- **Text excerpt**
— start —

4. Weyerhaeuser shut down several facilities in the Pacific Northwest in response to a declining market in wood products beginning in 2007. Those closures included facilities covered by the Plan— namely, facilities located in Bauman, Lebanon, Coburg, and Dallas, Oregon. Because of the number of employees involved, the Bauman, Coburg, and Dallas facility closures were all subject to requirements of the Worker Adjustment and Retraining Notification Act, 29 U.S.C. § 2101-09 ('WARN Act"). Weyerhaeuser maintained covered operations at both the Dallas and Coburg facilities throughout and, at reduced levels, beyond the 60-day WARN notification period.
5. In or around December of 2008, Weyerhaeuser decided to close down the Albany facility as well.
6. By February 2009, Weyerhaeuser had- actively engaged in communications with several potential purchasers for the sale of -the Albany facility. By March 17, 2009, Weyerhaeuser had a signed letter of intent for the sale of that facility. Exhibit l.
7. By March 31, 2009, Weyerhaeuser prepared what it refers to as a "Gate Memorandum" describing details of the process Weyerhaeuser had used to arrive at the sale of the Albany facility. Exhibit 2.
8. On April 16, 2009, Weyerhaeuser announced to employees that it would be shutting down the Albany facility and anticipated that it would continue to operate it until mid to late June 2009. About 75 employees would be affected by the closure. Weyerhaeuser's Human Resources Manager, Mike Stutzman, sent a letter to Mike Pieti, the Executive Secretary/Treasurer for Carpenters Industrial Council, the union that represented the Albany facility workers ("Union"), regarding the planned shutdown. Exhibit 3; see also Exhibit 4 (internal Weyerhaeuser communications about the April 16 announcement and the closure).
9. Because of the number of employees at the Albany facility, the plant shutdown triggered requirements under the WARN Act. Weyerhaeuser provided affected employees with notice under the WARN Act on April 16, 2009, and sent required notification to the Oregon Department of Community Colleges and Workforce Development. Exhibit 5.

— end —

- **Dataset excerpt**
— start —

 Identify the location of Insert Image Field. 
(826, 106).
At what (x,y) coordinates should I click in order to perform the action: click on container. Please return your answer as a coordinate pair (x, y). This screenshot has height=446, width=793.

— end —

- **Tasks to perform**
• A. Quote the Weyerhaeuser closure text starting with "9. Because of" and going on through "Development. Exhibit 5.".
• B. Which facility locations does the Weyerhaeuser closure text name as covered by the Plan?

- **Set of answers**
• A.
9. Because of the number of employees at the Albany facility, the plant shutdown triggered requirements under the WARN Act. Weyerhaeuser provided affected employees with notice under the WARN Act on April 16, 2009, and sent required notification to the Oregon Department of Community Colleges and Workforce Development. Exhibit 5.

• B. Bauman, Lebanon, Coburg, and Dallas, Oregon